Shaun Fagan

Personal information
- Full name: Shaun Michael Fagan
- Date of birth: 22 March 1984 (age 41)
- Place of birth: Bellshill, Scotland
- Position: Midfielder

Team information
- Current team: St. Roch's

Senior career*
- Years: Team / Apps / (Gls)
- 2000–2007: Motherwell / 72 / (3)
- 2006–2007: → Stenhousemuir (loan) / 4 / (1)
- 2007: Galway United / 9 / (0)
- 2008: Clyde / 3 / (1)
- 2008: Stirling Albion / 1 / (0)
- 2008–2011: East Fife / 46 / (0)
- 2011–2012: Stirling Albion / 22 / (0)
- 2013–: St. Roch's

International career
- 2004: Scotland U21 / 1 / (0)

= Shaun Fagan =

Scottish footballer

Shaun Michael Fagan (born 22 March 1984 in Bellshill) is a Scottish footballer who plays for St. Roch's in the Scottish Junior Football Association, West Region. He has previously played in the Scottish Premier League for Motherwell.

==Career==
Fagan started his career with Motherwell, and made 84 appearances for them. He had a short loan stint at Stenhousemuir between December and January 2007. He was released by Motherwell at the end of the season, and joined Irish club Galway United in July 2007, where he made 9 appearances.

Fagan moved back to Scotland in January 2008, and signed for Clyde.
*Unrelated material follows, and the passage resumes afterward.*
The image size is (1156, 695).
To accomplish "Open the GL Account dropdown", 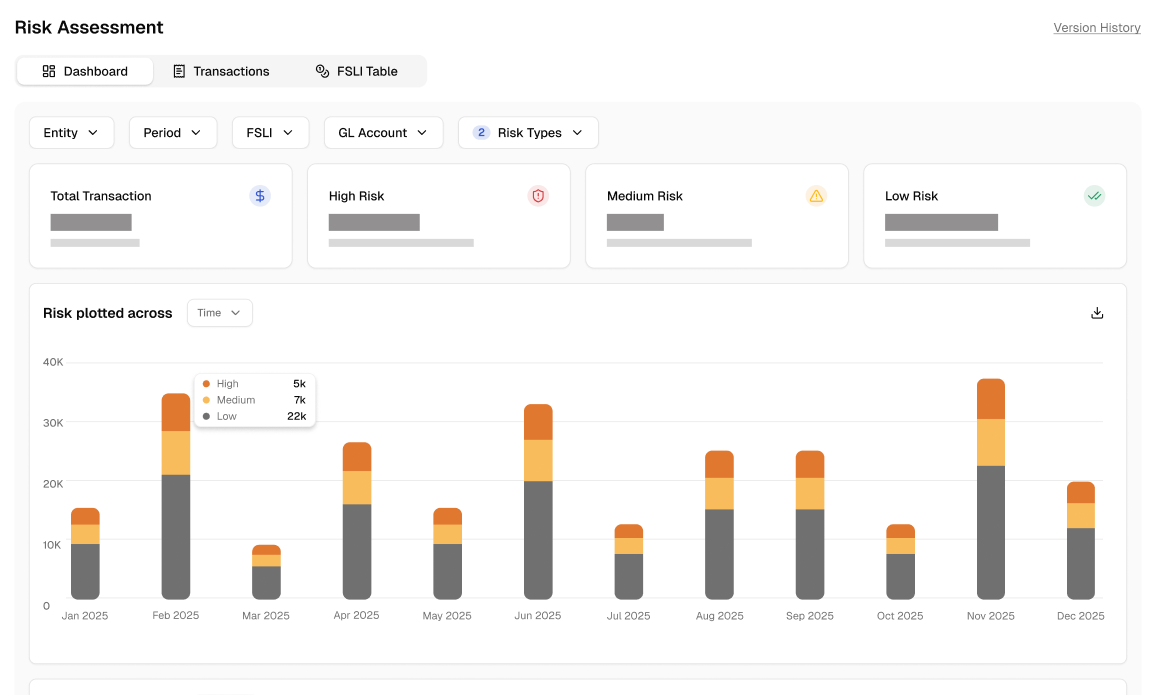I will tap(383, 132).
He scored a goal in his Clyde debut, a penalty in a 3–1 defeat by Stirling Albion on 2 February 2008. He only made two more appearances for Clyde, and was released in May 2008. He signed for East Fife in September 2008.

He joined Stirling Albion for a second spell in June 2011 making his second club debut on 23 July in a 3–1 victory over Deveronvale in a Scottish Challenge Cup first round match.

Fagan worked as an assistant to Stirling manager Greig McDonald. He temporarily took charge of the team for their 1–0 victory against Rangers in October 2012, as McDonald was being married that day. He parted ways with the club the following month.

Fagan joined Junior side St. Roch's as a player in August 2013.